DATASET CONTENT section start
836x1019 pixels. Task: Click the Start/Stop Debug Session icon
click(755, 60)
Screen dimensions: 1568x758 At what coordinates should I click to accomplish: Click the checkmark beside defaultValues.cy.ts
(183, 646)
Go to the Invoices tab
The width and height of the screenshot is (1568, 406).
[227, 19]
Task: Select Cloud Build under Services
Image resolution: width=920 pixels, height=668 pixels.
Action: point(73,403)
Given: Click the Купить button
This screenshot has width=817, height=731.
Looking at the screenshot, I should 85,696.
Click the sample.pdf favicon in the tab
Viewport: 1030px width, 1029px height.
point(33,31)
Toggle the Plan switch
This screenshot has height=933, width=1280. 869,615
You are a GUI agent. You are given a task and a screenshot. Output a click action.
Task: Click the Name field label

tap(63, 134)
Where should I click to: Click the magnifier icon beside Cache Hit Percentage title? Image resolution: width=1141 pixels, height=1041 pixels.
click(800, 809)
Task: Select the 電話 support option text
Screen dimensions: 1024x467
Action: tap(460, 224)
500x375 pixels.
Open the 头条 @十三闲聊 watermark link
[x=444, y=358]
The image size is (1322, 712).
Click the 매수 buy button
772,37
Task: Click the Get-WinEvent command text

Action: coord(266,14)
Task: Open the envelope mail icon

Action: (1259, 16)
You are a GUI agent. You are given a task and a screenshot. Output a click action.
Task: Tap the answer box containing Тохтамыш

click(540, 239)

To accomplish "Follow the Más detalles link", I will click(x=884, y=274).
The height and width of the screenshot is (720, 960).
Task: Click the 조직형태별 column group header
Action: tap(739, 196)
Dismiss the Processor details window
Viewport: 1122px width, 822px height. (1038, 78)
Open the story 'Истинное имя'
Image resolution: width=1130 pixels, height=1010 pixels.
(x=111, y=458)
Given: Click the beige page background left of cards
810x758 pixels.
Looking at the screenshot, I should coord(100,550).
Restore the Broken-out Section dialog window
DATASET CONTENT section end
DIRECTIONS FOR THIS TASK
Exactly reproduce the lines that run from the line with "Task: Tap the answer box containing Тохтамыш" through the last line of the records, inclusive.

YOUR SOLUTION
Task: Tap the answer box containing Тохтамыш

click(540, 239)

To accomplish "Follow the Más detalles link", I will click(x=884, y=274).
The height and width of the screenshot is (720, 960).
Task: Click the 조직형태별 column group header
Action: tap(739, 196)
Dismiss the Processor details window
Viewport: 1122px width, 822px height. (1038, 78)
Open the story 'Истинное имя'
Image resolution: width=1130 pixels, height=1010 pixels.
(x=111, y=458)
Given: Click the beige page background left of cards
810x758 pixels.
Looking at the screenshot, I should coord(100,550).
Restore the Broken-out Section dialog window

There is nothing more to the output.